EXERCISE BRIEF:
Your task is to transcribe exactly, and only, the lines running from the one with "You are a GUI" to the end of the listing below, inclusive, with every picture left out.
========================================================================
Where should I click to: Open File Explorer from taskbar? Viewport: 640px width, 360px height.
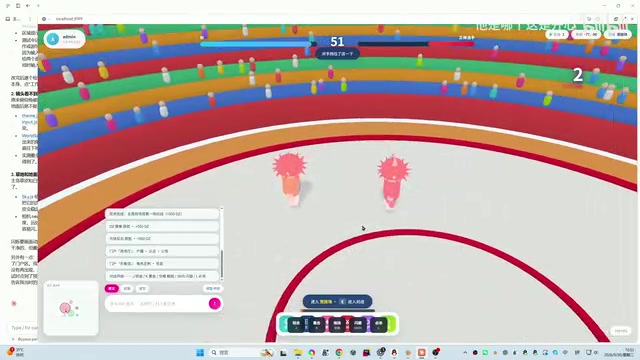click(298, 352)

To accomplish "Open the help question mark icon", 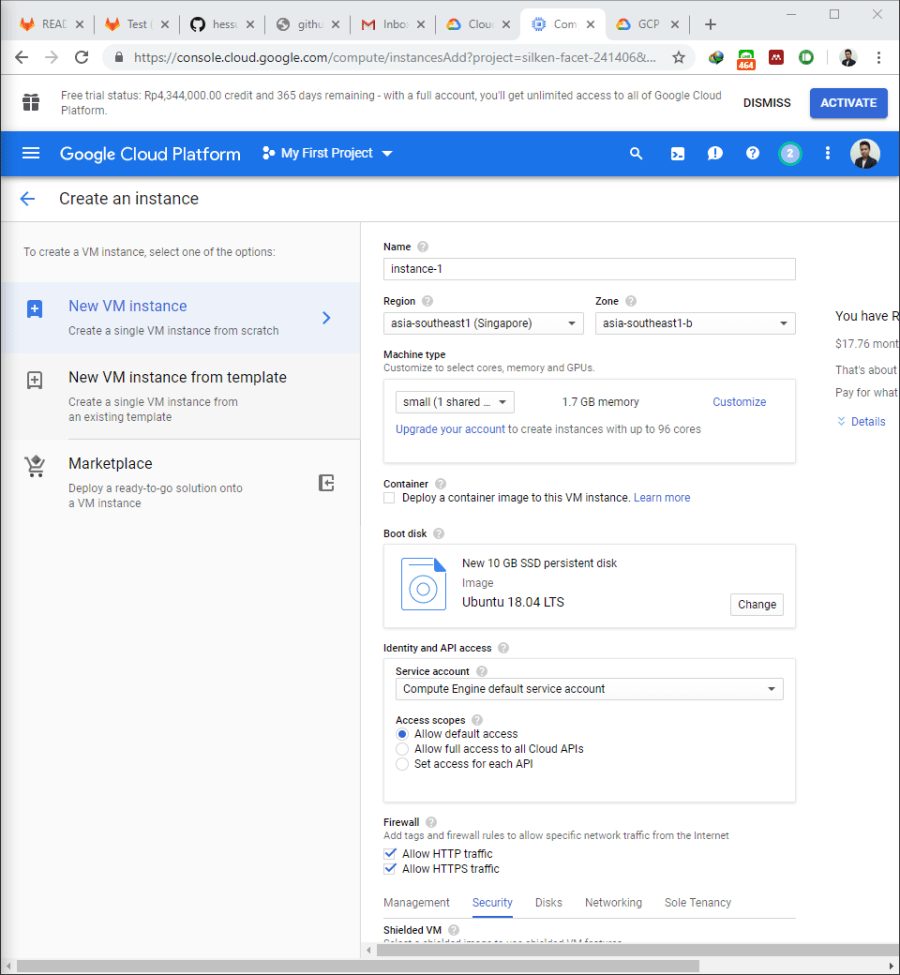I will [753, 153].
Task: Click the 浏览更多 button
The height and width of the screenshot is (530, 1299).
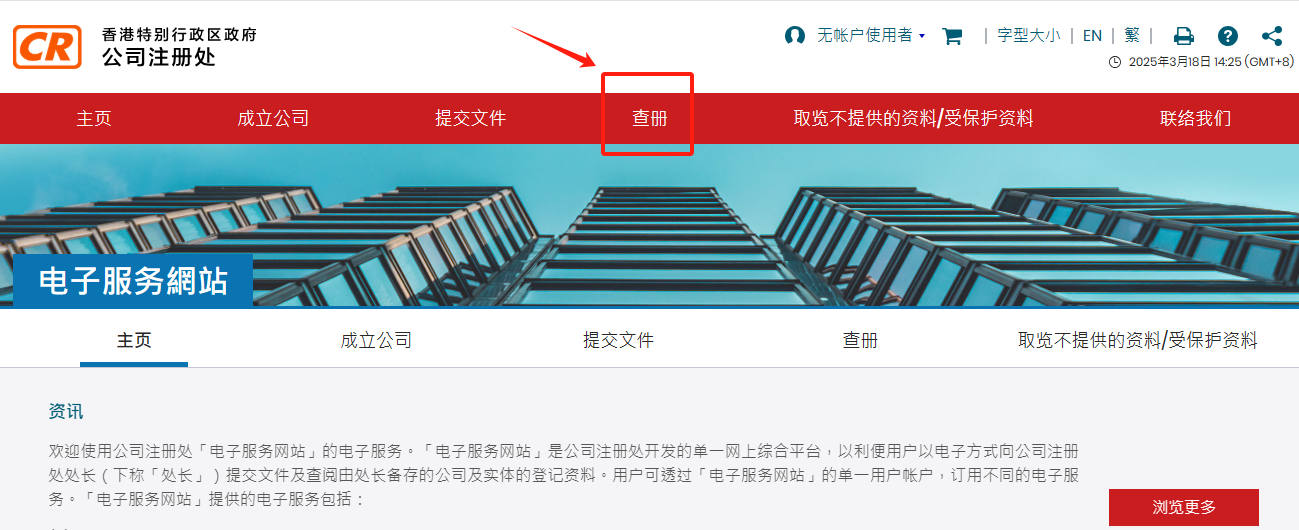Action: point(1184,507)
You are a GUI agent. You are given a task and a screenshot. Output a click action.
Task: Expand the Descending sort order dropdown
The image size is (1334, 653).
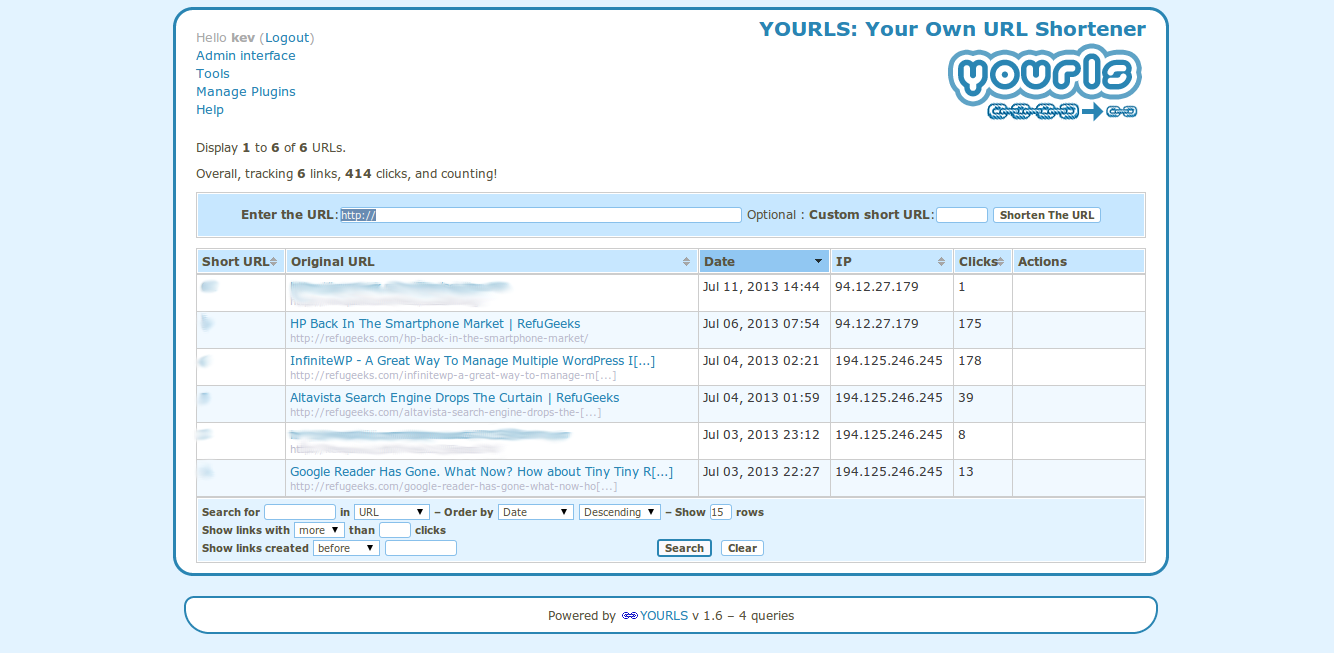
========================================================================
TASK SOLUTION:
You are a GUI agent. You are given a task and a screenshot. Output a click action.
Task: Expand the Descending sort order dropdown
The image size is (1334, 653).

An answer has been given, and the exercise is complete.